AFT president Randi Weingarten, Clinton’s top education advisor, acknowledged her candidate’s identification with Obama’s Race To The Top was deeply problematic among teachers. “People are skeptical because the policies [he enacted] through Race to the Top actually worked as they were intended and they made schools into testing factories,” Weingarten said.

While the two candidates represent factions of the financial oligarchy seeking to enlarge their share of the profits at the expense of America’s children, Clinton has a different implementation track. She aims to rely upon the unions to do the dirty work—as did Obama—whereas Trump would dispense with the services of the AFT and NEA.

The teachers unions have for years played the decisive role in blocking the resistance of teachers and students to the destruction of public education. They have suppressed the independent struggles of educators and sought to corral teachers within the safe channels of pro-capitalist policies—the Democratic Party, “local control” and identity politics. Concerned only about their dues base and a “seat at the table,” the unions have forced through rotten agreements that give a green light to school closures, mass layoffs and privatization.

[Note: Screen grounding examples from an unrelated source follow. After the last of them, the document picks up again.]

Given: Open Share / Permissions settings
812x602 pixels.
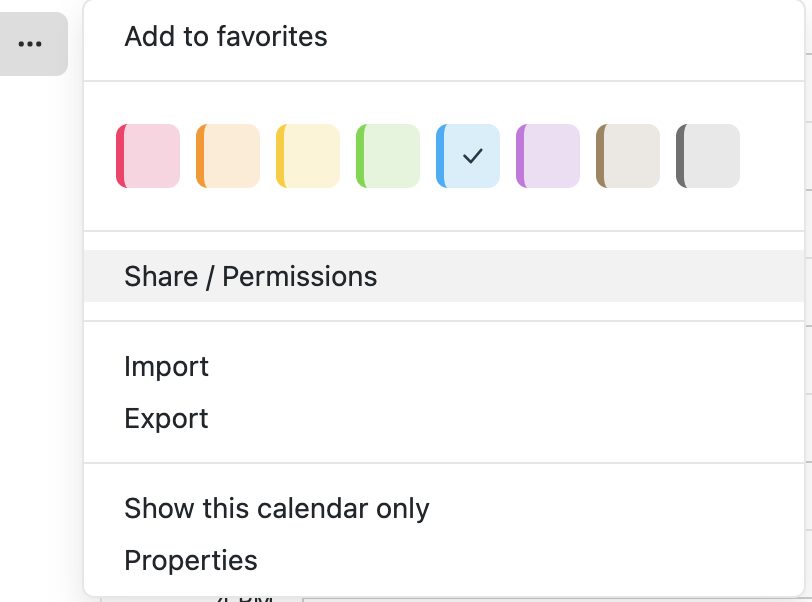Looking at the screenshot, I should click(x=250, y=277).
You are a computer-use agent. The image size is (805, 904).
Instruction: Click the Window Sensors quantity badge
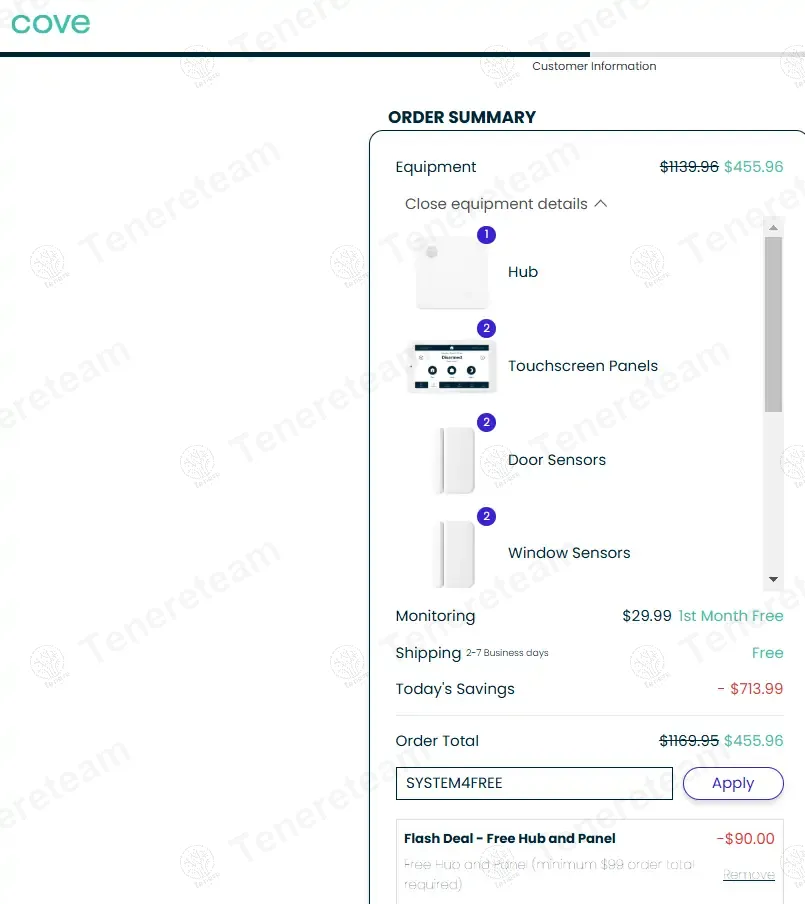487,517
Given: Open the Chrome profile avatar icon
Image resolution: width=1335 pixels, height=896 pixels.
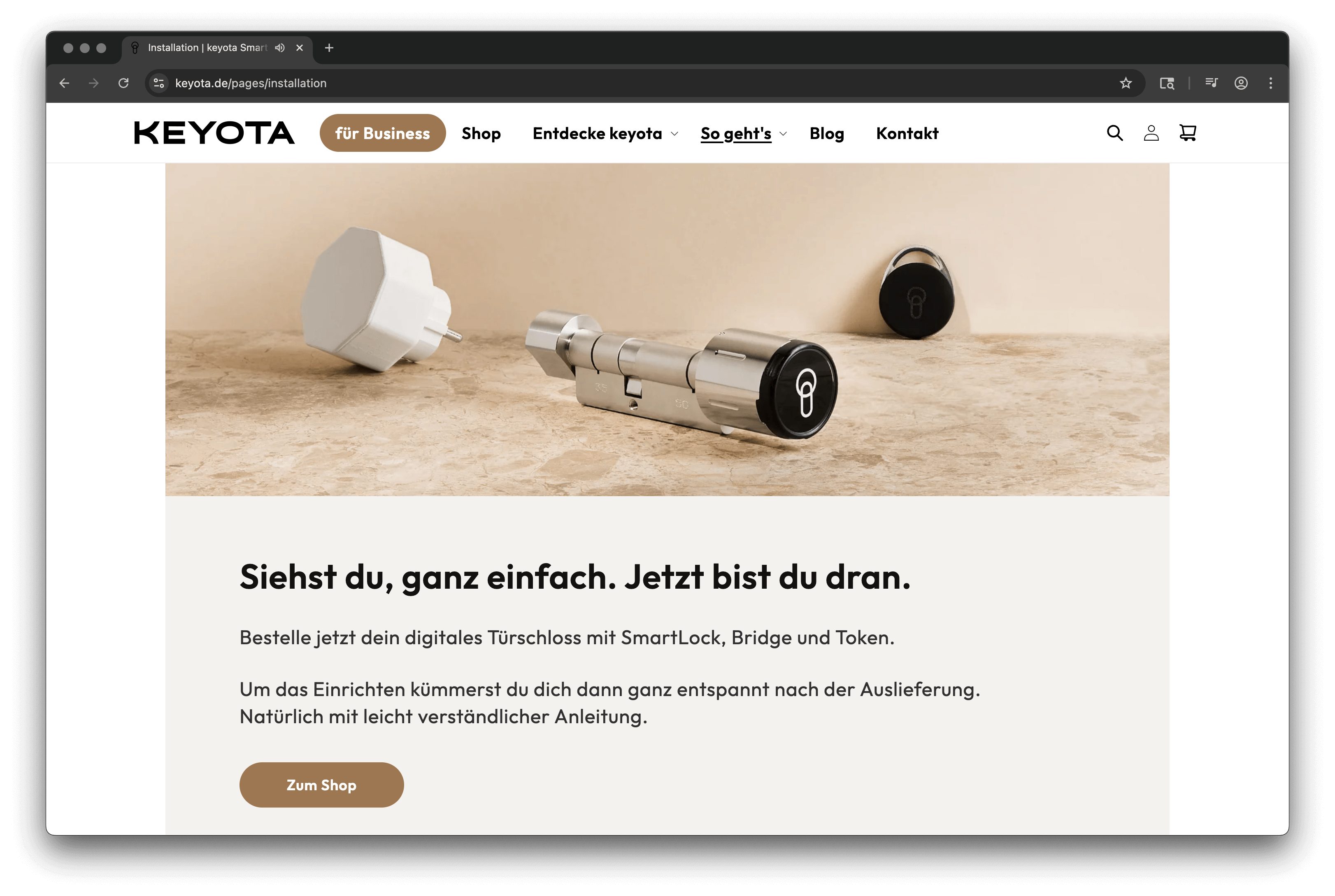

Support to the Clinton campaign has, of late, been an explicit consideration in the shutting down of teacher struggles by the AFT in Chicago, ClevelandDetroit and Long Island University.

Recently released emails to Clinton campaign manager John Podesta from Weingarten and NEA officials give a peek into the more intimate working relationship between the well-heeled union hierarchy and Clinton. They show both Weingarten and NEA officials conspiring to push through an early presidential endorsement, no matter the sentiment of their membership. They discuss how to bend the rules of the AFL-CIO and consider how to secure the necessary results of internal balloting. Unsurprisingly, an email records that the NEA was prepared to call off the vote if things had gone awry for Clinton.

Far from being interested in the plight of educators and schoolchildren, Weingarten is revealed in the Podesta emails as Clinton’s hatchet woman, counseling the candidate on “aggressive” tactics in securing support. In one revealing commentary, Weingarten promises retribution to the Sanders-supporting National Nurses United: “we will go after NNU and there [sic] high and mighty sanctimonious conduct… R.”